→ LISTED ENTRIES
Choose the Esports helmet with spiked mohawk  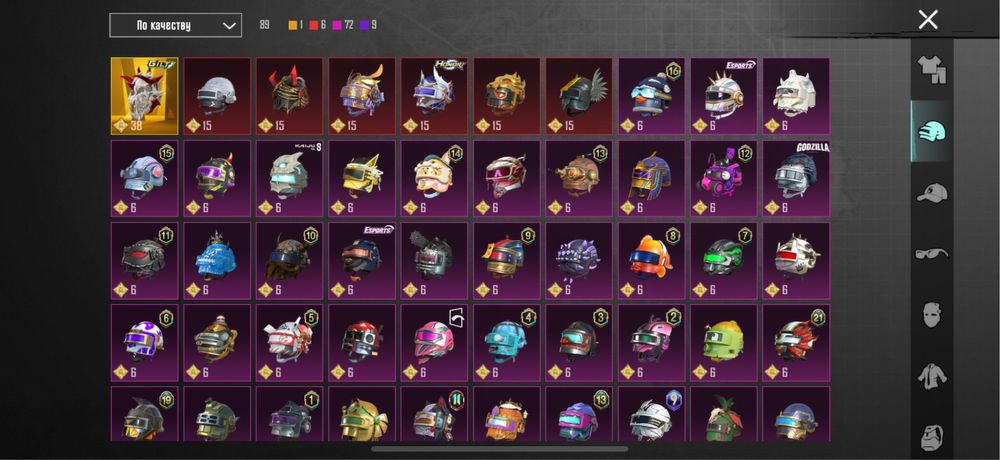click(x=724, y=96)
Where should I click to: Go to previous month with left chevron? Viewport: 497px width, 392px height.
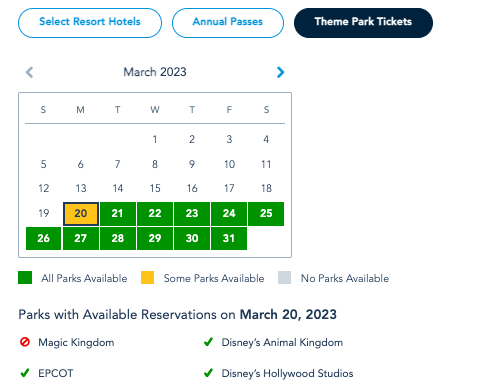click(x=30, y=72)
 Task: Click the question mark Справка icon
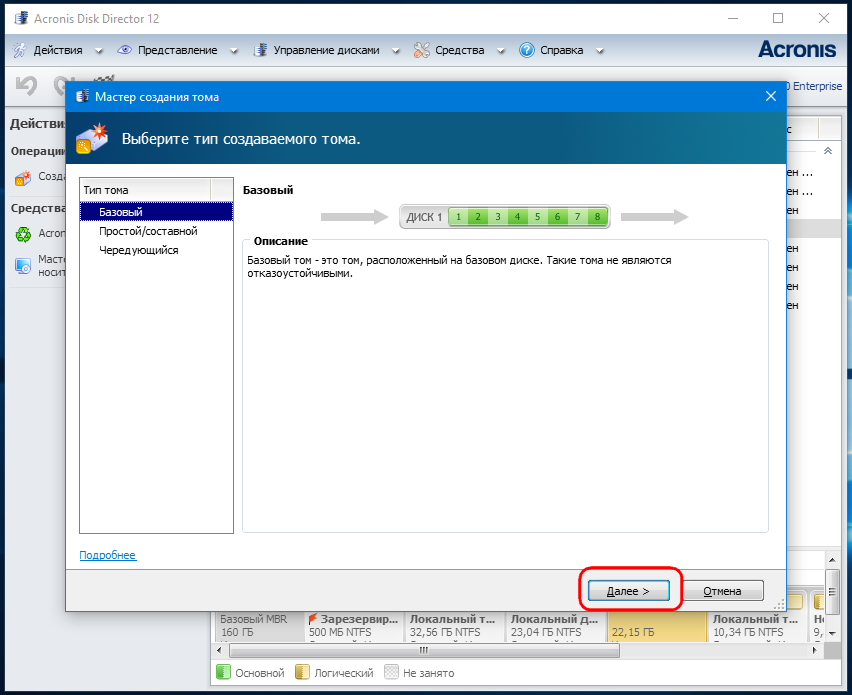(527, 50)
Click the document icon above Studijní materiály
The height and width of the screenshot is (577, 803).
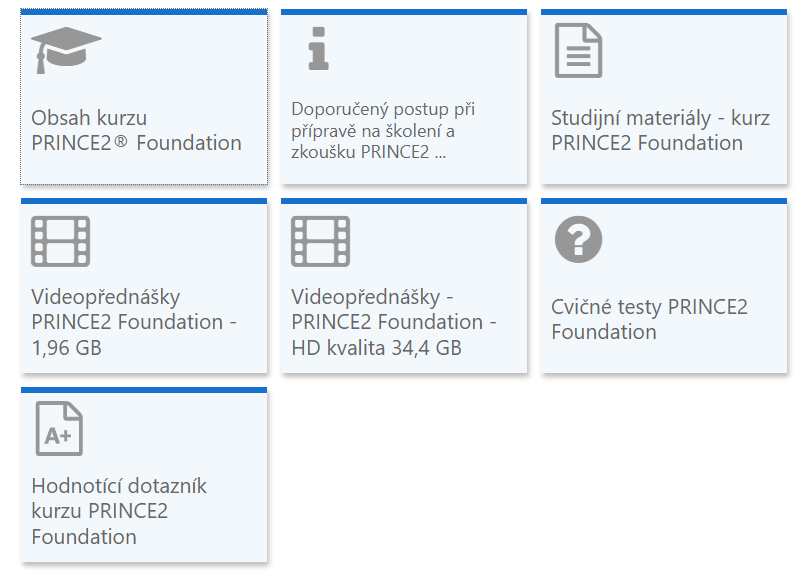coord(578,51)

--

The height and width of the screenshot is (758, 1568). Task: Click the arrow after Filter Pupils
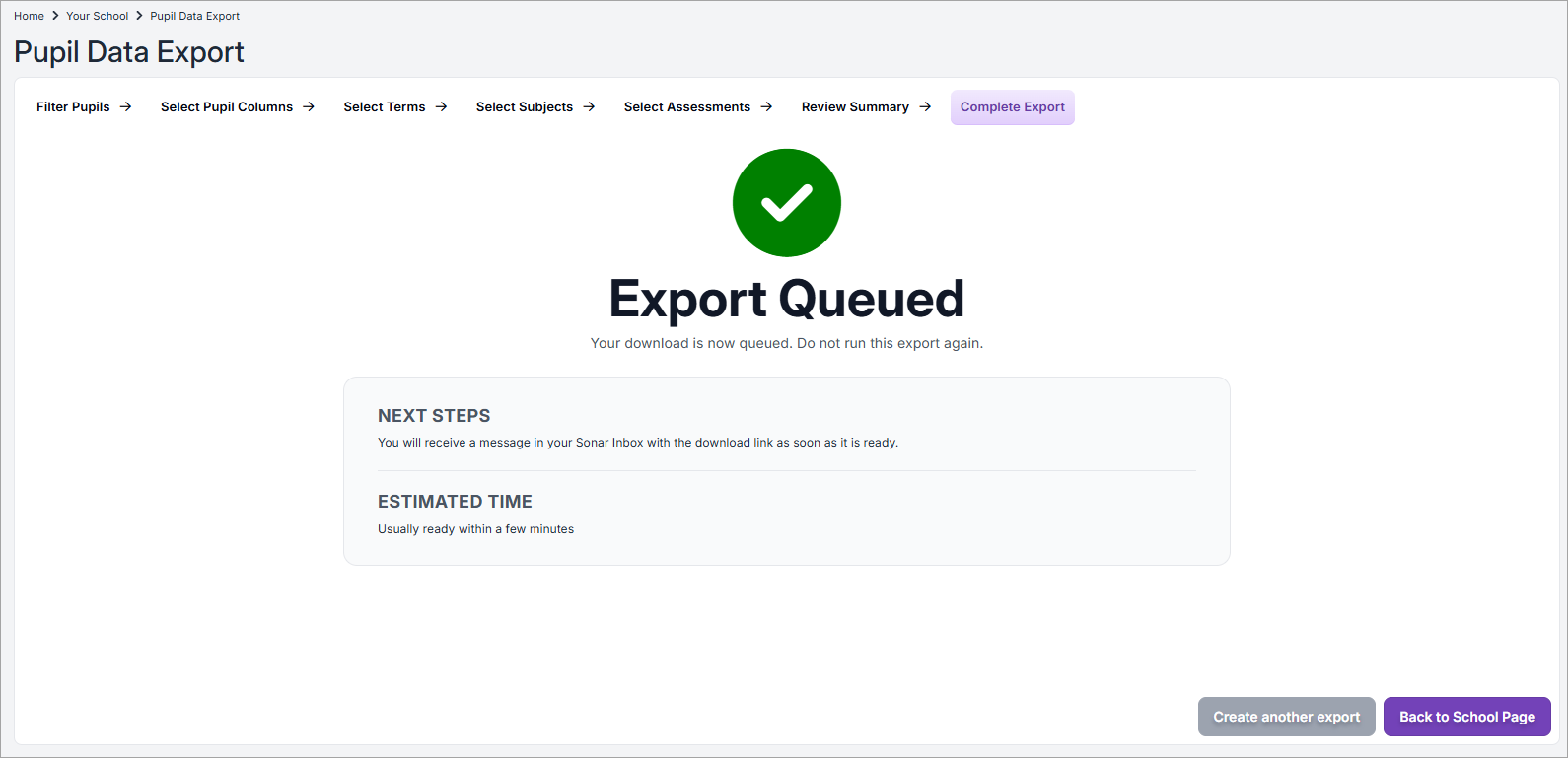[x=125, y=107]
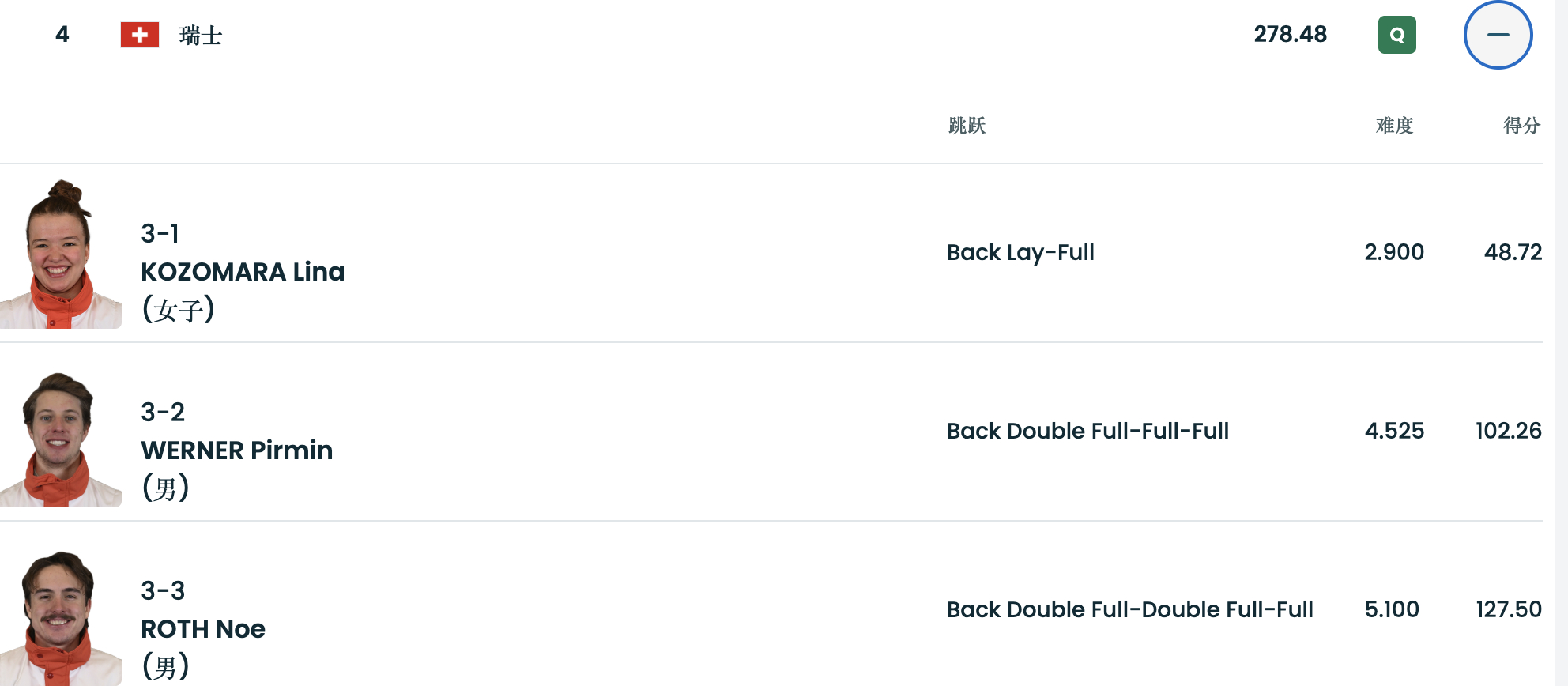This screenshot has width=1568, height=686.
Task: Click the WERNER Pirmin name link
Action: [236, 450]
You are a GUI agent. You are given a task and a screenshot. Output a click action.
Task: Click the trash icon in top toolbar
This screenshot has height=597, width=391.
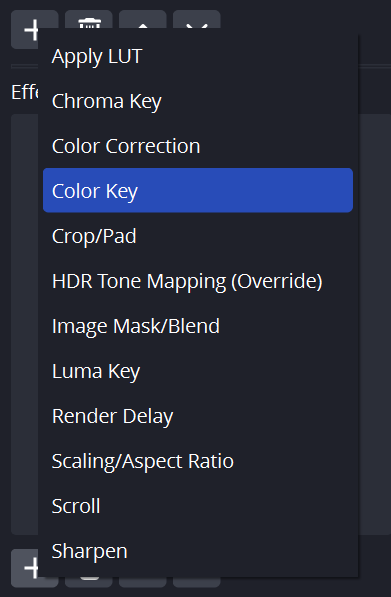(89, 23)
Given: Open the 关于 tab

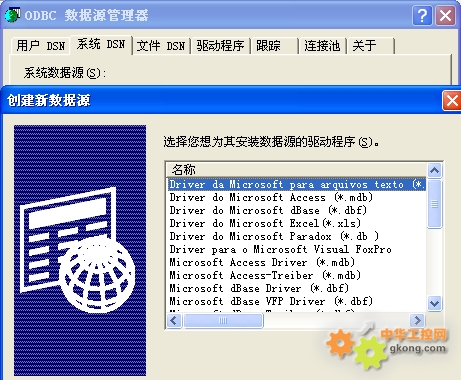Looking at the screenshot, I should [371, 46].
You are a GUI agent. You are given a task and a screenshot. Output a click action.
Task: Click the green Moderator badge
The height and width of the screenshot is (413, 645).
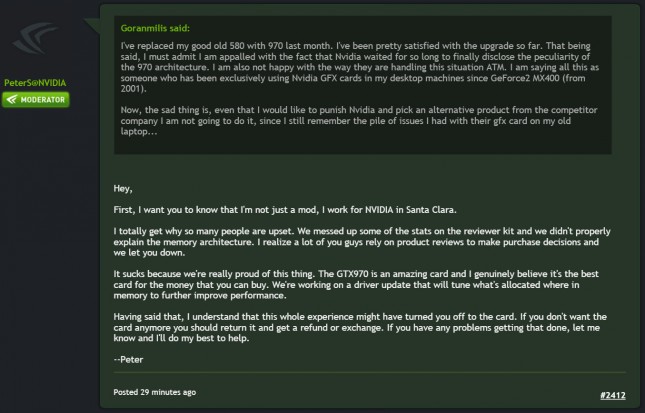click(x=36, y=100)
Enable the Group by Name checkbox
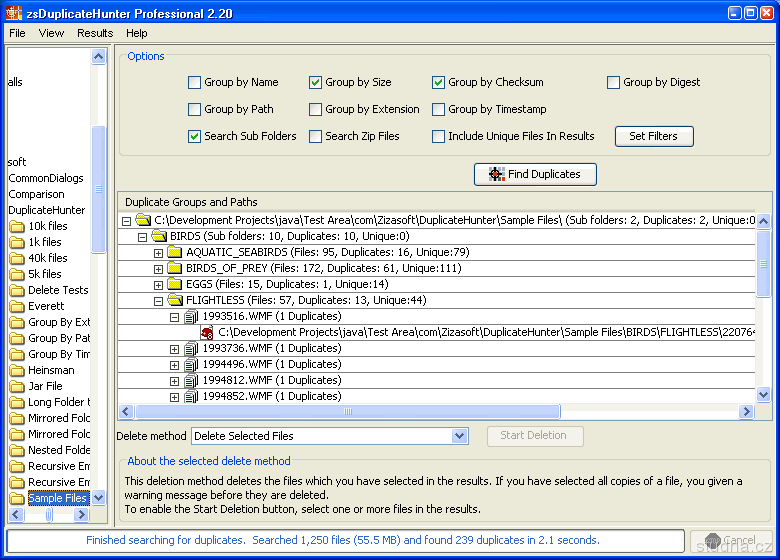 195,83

* * *

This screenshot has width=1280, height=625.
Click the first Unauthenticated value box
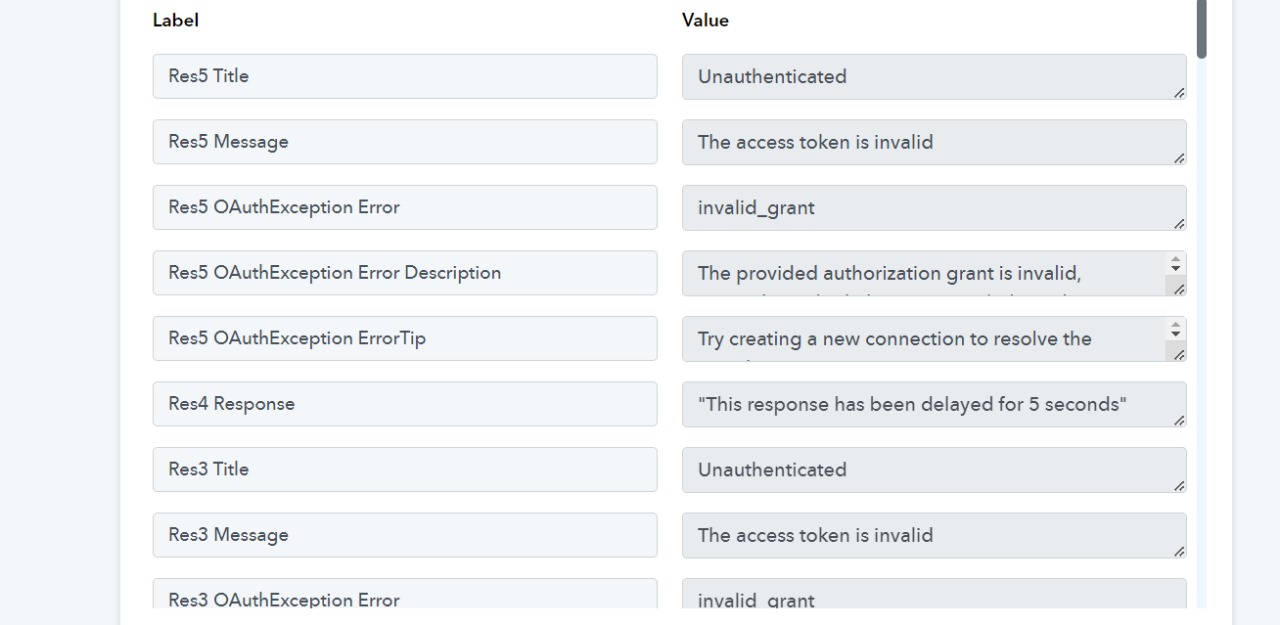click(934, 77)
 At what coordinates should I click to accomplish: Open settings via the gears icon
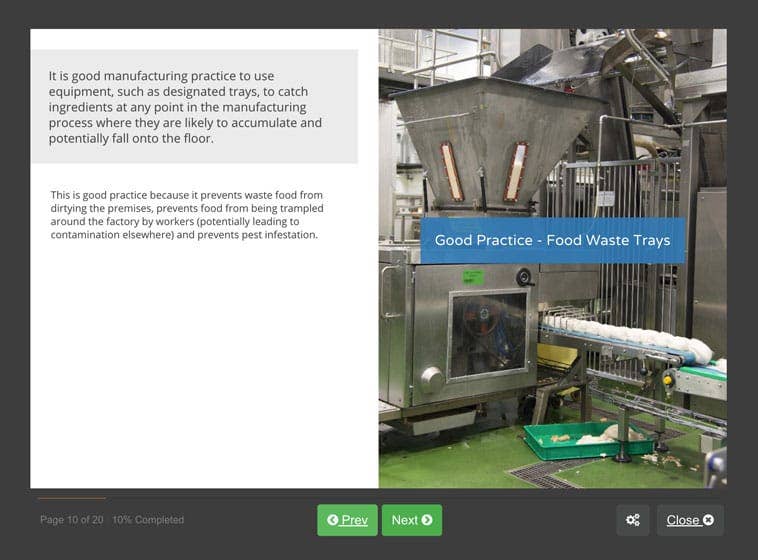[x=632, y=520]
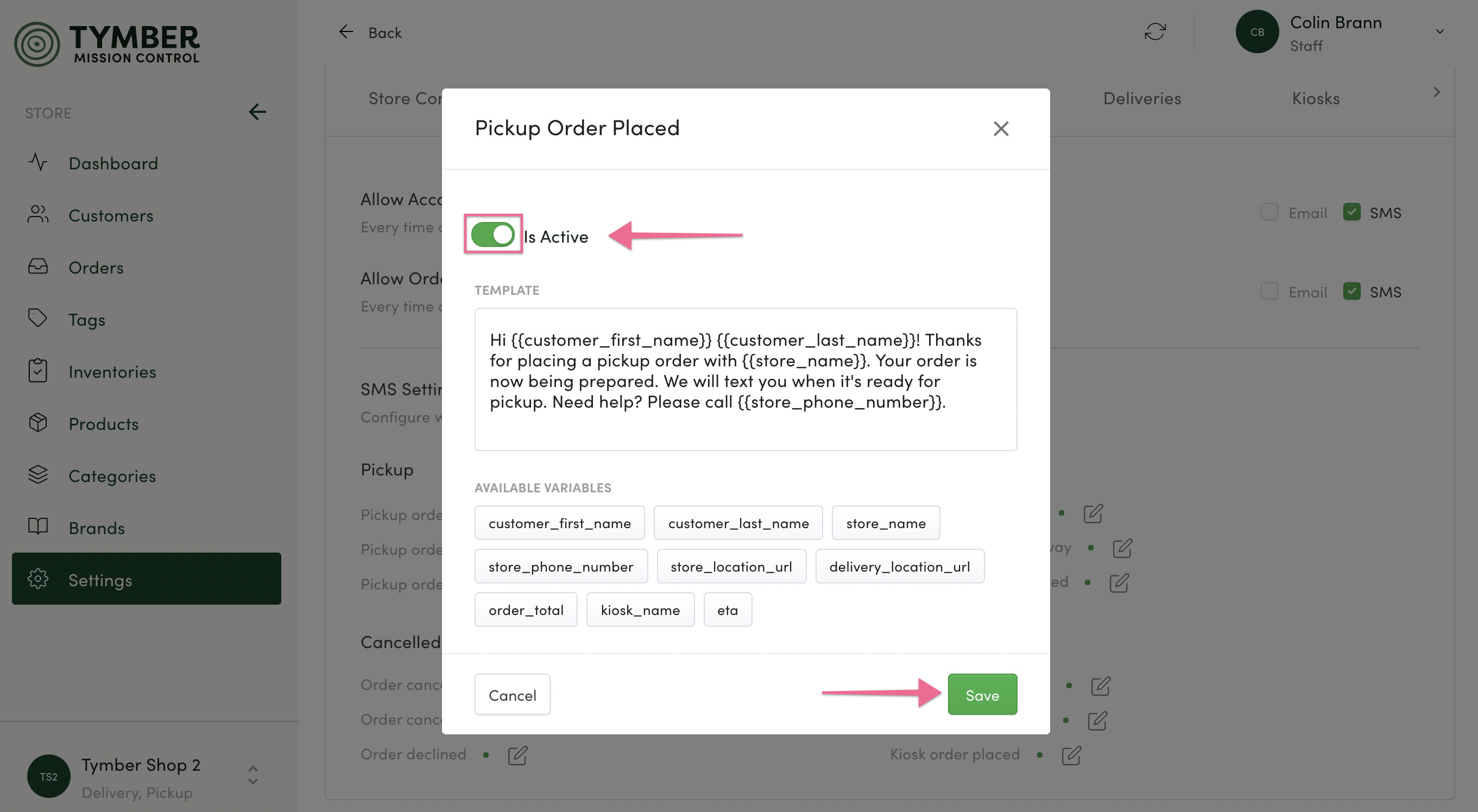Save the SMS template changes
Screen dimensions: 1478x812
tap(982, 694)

→ WHAT TO DO
What is needed is an exact copy of the lines above from the one with "The height and width of the screenshot is (758, 1568)." to the one with "Task: Click the trash icon in top toolbar", both ends kept, and nothing more; please leave the pictures out.

→ SOLUTION TO THIS EXERCISE
The height and width of the screenshot is (758, 1568). Task: Click the arrow after Filter Pupils
[x=125, y=107]
This screenshot has width=1568, height=686.
Task: Click the WERNER Pirmin name link
Action: [236, 450]
You are a GUI agent. You are given a task and a screenshot. Output a click action.
Task: Click the trash icon in top toolbar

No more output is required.